We don’t need to know everything in this earthen place
I would like to imagine that your glass
houses reside with souls of those presumed
unreachable, gone from the world, as though
if we used our readers, focused a bit harder
in the dying light, then we can see their faces again.

 We are left to think of the faces of departed loved ones drifting in our waterways in imperceptible, tiny glass houses, with us, but simply out of reach from our oafish eyes.

I would be remiss if I did not directly speak to the heart-wrenching loss that permeates the collection. The reader becomes aware of the death of an older brother, lost at an impossibly young age, in the poignant pantoum, “Boy, Age 7” which begins, “When my brother swam past the buoy, / my mother raced barefooted toward the ocean.” A loss that seems always present with the speaker and her family, appearing again in the poem “Mid-century Modern Sofa”:

 ...it now seemed to see all the things

our older brother never could,
gone too soon to ever leave our mother’s house;
he lay on the woolen cushions all day

in his last months…

 The speaker (and her family) carry the sofa from one location to the next across the country, as one carries sense memories of the deceased, imprinted with the pain of what never could be.

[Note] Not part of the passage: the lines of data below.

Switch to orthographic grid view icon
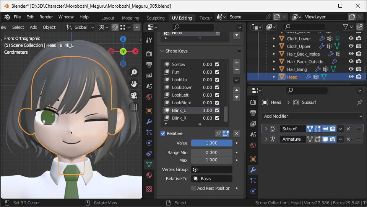Screen dimensions: 367x207 134,107
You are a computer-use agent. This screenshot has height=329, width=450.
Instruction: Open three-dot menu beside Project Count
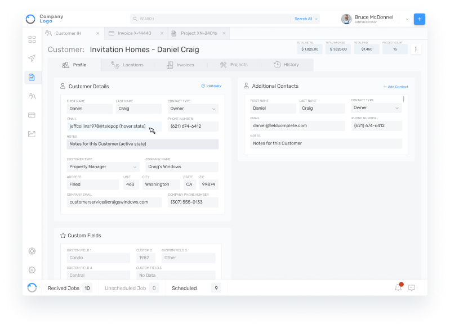point(416,49)
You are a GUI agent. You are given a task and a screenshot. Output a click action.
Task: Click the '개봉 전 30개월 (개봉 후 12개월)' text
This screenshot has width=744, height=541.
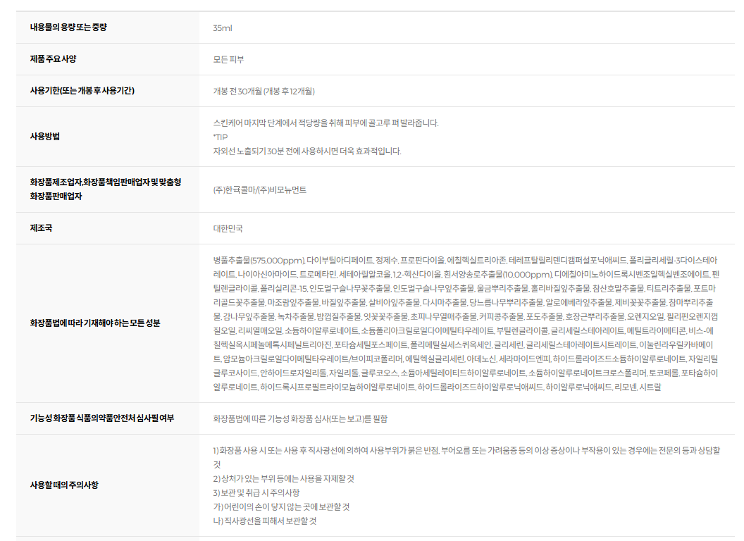tap(264, 92)
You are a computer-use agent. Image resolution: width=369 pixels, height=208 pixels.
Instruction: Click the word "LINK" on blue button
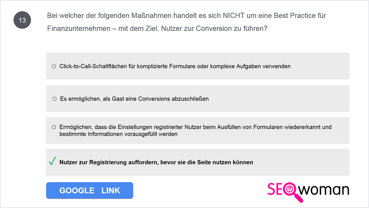[x=111, y=191]
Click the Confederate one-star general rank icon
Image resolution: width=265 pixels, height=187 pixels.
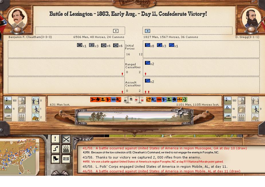pyautogui.click(x=116, y=31)
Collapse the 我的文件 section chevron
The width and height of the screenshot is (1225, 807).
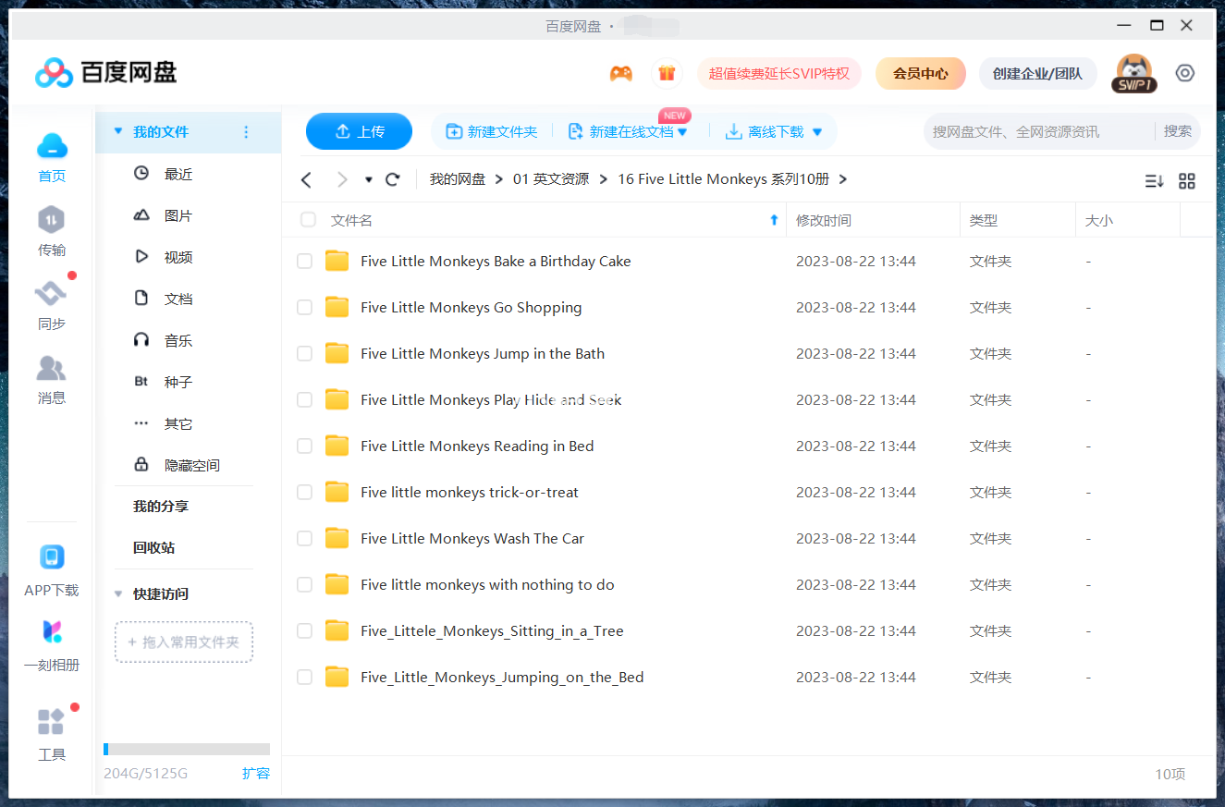117,132
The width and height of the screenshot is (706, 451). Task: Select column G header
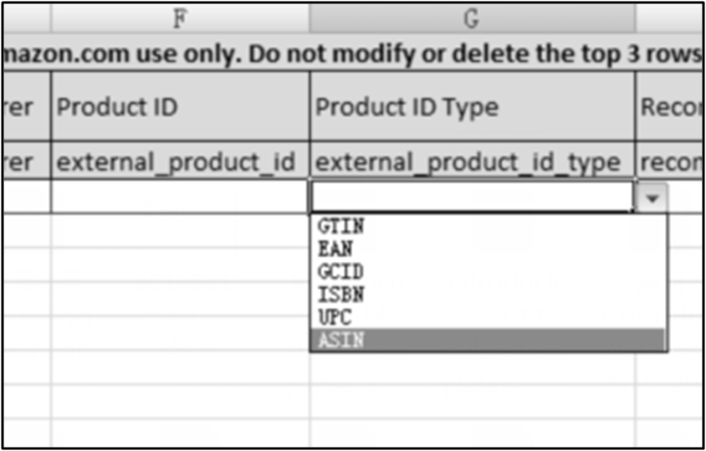pos(471,18)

What I can’t help but think of as I read these poems is how they feel like transmissions to another plane of existence or another time.  How they take us through that conveyance into some glimpse of the other side. In “Transmissions” Kugel writes, “as though by echoing into the silver microphone /our goodbyes could go traveling an unimaginable distance, / sound waves flowing through the currents of a river…” These poems take us down that river, and deep into the soil of the rich earth around us, and show us how that grief becomes the source of stewardship, for memory and the earth around us. In many ways, tending to the earth is also tending to memory. I know when I go back out to my garden in the spring to plant seeds or search for cotyledon leaves, I will be thinking of the microscopic world around me, and perhaps those thresholds where I could impart some word or two to those I’ve lost as well.

Amber Adams

Amber Adams is a poet and counselor living in Longmont, Colorado. Her debut collection, Becoming Ribbons (Unicorn Press, 2022), was a finalist for the X.J. Kennedy Prize and semifinalist for the Lexi Rudnitsky First Book Prize. She received her MA in Literary Studies from the University of Denver, and her MA in Counseling from Regis University. Her writing has appeared in Narrative, Witness Magazine, 32 Poems, Birmingham Poetry Review, War Literature and the Arts Journal, Porter House Review and elsewhere.